_PROBLEM STATEMENT:_
Take the entries below and print, exactly, the stretch from the line containing "Infraestructures (106, 44)" through the line containing "línia ferroviaria (63, 1060)", both included.

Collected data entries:
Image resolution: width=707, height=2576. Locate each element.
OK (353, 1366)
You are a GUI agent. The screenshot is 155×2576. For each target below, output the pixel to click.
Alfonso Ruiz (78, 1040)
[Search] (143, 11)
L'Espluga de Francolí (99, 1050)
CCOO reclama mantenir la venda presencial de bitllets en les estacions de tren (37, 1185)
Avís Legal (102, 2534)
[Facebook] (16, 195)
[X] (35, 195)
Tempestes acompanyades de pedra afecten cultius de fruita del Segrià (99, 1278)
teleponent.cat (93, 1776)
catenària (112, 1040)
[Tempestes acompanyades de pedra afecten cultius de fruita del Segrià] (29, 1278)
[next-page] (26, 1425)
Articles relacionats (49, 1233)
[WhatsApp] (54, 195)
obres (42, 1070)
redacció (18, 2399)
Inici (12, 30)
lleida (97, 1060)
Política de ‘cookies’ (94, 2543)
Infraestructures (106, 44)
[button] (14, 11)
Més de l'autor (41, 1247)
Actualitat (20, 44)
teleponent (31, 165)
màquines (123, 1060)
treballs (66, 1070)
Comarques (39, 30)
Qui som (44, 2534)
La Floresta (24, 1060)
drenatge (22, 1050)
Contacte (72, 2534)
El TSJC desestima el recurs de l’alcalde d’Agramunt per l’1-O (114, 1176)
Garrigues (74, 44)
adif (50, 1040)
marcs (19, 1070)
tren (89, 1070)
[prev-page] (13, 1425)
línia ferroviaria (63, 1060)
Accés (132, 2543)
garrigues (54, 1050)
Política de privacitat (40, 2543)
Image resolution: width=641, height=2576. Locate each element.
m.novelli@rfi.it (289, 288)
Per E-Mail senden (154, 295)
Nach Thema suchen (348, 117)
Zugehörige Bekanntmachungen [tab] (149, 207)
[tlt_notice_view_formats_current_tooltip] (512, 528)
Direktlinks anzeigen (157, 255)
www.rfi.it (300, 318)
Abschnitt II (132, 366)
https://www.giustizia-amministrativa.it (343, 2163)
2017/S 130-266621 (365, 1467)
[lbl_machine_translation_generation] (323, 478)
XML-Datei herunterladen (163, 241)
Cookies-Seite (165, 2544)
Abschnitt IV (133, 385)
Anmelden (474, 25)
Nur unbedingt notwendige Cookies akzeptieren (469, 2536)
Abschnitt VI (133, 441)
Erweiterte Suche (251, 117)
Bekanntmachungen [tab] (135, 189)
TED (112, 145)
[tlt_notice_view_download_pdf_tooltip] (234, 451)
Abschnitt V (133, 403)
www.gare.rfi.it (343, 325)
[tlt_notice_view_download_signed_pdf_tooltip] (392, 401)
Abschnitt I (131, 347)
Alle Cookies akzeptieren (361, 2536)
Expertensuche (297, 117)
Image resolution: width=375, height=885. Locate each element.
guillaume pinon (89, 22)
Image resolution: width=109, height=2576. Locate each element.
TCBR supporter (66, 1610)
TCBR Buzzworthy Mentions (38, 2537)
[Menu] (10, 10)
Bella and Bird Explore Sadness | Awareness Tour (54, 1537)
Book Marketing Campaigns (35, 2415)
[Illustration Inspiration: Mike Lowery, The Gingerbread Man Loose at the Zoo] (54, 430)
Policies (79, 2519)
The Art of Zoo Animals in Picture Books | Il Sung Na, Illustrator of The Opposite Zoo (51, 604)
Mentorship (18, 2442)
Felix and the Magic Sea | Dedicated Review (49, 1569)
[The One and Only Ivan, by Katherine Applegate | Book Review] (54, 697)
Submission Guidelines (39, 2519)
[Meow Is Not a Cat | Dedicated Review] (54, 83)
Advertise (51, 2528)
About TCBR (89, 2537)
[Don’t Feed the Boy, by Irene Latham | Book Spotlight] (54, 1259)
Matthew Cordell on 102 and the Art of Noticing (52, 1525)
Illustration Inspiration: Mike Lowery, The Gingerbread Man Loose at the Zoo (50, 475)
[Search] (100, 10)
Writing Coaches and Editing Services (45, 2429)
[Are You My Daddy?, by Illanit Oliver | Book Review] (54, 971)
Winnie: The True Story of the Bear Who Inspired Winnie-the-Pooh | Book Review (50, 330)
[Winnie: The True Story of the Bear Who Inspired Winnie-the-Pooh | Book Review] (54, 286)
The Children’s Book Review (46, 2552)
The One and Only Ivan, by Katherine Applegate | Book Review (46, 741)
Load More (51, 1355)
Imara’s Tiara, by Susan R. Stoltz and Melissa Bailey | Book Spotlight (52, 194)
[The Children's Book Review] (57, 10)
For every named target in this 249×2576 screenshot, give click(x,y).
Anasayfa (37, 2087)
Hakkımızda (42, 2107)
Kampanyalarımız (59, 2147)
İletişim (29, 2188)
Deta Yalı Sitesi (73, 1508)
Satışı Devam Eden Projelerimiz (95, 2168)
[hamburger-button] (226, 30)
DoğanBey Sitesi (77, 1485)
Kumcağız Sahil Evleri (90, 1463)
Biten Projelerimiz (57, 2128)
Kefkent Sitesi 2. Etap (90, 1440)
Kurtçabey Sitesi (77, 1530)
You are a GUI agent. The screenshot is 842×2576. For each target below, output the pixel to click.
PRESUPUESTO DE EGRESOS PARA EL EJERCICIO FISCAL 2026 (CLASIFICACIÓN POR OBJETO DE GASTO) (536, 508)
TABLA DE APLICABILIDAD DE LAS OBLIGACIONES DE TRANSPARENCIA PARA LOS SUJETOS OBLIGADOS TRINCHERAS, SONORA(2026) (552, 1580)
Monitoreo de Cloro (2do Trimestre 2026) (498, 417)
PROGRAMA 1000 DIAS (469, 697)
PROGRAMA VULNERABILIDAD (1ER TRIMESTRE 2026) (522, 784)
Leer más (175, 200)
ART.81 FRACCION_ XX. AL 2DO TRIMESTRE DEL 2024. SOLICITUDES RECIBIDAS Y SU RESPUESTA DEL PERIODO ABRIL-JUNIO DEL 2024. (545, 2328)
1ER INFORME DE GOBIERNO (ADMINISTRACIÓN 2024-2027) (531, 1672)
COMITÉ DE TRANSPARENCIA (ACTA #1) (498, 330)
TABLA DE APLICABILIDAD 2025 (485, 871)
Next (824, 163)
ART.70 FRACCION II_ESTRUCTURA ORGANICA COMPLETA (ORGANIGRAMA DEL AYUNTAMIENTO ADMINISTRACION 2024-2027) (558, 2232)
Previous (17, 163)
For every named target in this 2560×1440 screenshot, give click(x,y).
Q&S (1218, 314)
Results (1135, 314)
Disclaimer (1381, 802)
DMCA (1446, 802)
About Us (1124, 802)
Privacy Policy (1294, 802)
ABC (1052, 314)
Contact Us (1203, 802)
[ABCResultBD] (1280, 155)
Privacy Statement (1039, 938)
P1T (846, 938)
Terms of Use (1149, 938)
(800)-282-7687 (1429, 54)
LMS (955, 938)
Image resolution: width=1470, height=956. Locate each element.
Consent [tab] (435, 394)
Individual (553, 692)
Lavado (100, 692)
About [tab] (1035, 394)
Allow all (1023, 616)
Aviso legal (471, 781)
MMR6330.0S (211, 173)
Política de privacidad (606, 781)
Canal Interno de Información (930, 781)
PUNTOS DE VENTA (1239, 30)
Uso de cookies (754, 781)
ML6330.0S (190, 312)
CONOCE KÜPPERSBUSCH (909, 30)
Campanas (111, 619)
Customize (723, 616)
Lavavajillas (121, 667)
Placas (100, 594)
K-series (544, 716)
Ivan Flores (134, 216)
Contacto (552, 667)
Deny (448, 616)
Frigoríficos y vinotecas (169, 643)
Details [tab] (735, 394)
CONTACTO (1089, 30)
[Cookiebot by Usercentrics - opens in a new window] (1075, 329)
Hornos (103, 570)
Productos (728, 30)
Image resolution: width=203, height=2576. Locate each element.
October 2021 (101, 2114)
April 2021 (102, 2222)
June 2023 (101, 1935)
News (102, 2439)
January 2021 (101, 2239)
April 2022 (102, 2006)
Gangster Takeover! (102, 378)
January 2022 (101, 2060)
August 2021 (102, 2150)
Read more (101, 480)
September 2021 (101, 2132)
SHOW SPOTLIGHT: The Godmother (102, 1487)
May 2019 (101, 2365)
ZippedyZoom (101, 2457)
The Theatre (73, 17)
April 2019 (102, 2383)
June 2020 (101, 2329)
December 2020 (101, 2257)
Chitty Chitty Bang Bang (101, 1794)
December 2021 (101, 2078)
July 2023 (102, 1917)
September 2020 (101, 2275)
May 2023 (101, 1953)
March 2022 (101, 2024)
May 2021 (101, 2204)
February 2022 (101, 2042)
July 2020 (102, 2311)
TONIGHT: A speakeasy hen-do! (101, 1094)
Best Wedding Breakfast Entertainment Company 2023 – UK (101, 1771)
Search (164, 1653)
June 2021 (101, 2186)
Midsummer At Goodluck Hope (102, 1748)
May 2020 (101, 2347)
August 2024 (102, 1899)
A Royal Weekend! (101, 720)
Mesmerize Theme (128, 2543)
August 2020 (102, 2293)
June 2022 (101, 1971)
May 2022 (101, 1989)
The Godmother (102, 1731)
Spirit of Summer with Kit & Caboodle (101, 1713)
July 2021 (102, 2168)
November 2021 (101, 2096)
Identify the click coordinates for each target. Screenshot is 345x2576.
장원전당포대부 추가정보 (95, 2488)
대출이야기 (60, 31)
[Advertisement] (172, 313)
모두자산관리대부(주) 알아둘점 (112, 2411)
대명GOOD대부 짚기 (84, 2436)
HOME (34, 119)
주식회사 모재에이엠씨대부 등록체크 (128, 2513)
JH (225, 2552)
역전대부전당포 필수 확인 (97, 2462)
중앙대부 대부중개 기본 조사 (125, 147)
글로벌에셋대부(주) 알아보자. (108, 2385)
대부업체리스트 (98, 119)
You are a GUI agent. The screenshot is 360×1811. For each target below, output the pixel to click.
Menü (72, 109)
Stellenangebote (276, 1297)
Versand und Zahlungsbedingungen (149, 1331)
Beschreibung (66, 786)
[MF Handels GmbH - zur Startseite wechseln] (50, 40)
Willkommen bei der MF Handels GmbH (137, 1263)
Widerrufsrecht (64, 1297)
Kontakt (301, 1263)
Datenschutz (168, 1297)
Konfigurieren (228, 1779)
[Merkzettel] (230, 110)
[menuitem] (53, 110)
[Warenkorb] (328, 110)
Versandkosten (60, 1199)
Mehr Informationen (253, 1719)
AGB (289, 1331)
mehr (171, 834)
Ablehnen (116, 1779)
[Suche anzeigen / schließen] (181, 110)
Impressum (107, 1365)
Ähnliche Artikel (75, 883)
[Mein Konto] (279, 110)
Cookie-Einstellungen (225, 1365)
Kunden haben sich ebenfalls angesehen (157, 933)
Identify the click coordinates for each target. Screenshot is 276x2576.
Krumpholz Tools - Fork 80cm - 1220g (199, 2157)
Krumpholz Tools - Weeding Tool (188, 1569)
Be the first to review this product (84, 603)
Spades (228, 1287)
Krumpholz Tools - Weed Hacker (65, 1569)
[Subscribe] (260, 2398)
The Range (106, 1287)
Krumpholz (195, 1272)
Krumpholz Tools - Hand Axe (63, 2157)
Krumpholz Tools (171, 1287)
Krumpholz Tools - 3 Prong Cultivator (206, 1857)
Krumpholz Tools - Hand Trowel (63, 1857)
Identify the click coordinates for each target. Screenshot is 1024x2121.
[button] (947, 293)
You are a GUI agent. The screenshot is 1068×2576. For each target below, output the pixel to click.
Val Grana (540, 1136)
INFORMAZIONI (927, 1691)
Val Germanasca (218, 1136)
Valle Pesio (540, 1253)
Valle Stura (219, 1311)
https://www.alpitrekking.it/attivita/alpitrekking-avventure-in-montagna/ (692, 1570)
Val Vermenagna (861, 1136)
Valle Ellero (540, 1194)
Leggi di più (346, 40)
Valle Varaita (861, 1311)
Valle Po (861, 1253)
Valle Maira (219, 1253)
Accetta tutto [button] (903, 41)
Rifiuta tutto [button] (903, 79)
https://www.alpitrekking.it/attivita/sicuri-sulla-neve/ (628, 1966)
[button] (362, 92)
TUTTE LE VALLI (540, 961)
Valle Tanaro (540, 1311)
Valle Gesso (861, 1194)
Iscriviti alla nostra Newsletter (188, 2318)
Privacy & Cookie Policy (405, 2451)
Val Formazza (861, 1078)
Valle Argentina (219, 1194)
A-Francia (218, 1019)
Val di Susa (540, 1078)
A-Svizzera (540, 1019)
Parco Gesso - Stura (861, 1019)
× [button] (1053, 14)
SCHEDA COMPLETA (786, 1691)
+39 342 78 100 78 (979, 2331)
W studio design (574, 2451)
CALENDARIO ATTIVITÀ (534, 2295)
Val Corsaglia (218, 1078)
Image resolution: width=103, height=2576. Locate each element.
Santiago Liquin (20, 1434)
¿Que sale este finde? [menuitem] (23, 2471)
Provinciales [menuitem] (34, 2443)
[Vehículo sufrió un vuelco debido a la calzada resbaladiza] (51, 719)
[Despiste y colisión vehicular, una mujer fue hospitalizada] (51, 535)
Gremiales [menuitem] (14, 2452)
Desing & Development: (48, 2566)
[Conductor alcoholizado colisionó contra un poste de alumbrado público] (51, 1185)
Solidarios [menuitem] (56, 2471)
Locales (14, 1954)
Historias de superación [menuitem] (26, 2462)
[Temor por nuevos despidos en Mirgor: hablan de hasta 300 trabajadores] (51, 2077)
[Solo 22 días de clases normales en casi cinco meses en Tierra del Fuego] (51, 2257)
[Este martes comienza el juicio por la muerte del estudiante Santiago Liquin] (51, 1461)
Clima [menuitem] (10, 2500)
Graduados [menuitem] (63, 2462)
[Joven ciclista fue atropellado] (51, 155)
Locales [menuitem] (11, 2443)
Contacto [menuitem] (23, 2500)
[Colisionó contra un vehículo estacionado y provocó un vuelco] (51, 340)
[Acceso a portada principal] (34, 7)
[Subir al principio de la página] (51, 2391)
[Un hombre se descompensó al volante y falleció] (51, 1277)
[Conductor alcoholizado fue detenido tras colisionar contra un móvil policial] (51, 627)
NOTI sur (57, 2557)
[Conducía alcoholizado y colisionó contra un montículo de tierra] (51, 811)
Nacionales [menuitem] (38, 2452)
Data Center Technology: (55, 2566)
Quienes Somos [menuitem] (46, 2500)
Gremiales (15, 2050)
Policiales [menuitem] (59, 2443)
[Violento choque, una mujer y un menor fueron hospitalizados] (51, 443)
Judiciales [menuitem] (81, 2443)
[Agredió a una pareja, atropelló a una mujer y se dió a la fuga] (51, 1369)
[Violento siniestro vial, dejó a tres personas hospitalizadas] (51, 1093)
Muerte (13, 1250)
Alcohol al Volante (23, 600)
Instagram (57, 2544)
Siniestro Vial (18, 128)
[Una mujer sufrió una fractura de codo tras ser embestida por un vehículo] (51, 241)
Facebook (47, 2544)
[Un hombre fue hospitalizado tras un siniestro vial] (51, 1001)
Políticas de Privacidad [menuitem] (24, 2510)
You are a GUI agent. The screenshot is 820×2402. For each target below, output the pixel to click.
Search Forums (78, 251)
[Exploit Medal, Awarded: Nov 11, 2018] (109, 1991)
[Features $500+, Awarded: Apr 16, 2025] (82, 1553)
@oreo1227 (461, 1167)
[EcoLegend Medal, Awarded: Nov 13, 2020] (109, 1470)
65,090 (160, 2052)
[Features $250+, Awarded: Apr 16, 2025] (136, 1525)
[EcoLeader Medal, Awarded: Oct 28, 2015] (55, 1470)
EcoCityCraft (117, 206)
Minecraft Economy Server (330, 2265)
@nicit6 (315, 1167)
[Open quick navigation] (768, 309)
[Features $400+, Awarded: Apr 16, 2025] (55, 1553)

_EXPECTED ANSWER:_
Infraestructures (106, 44)
[button] (14, 11)
Més de l'autor (41, 1247)
Actualitat (20, 44)
teleponent (31, 165)
màquines (123, 1060)
treballs (66, 1070)
Comarques (39, 30)
Qui som (44, 2534)
La Floresta (24, 1060)
drenatge (22, 1050)
Contacte (72, 2534)
El TSJC desestima el recurs de l’alcalde d’Agramunt per l’1-O (114, 1176)
Garrigues (74, 44)
adif (50, 1040)
marcs (19, 1070)
tren (89, 1070)
[prev-page] (13, 1425)
línia ferroviaria (63, 1060)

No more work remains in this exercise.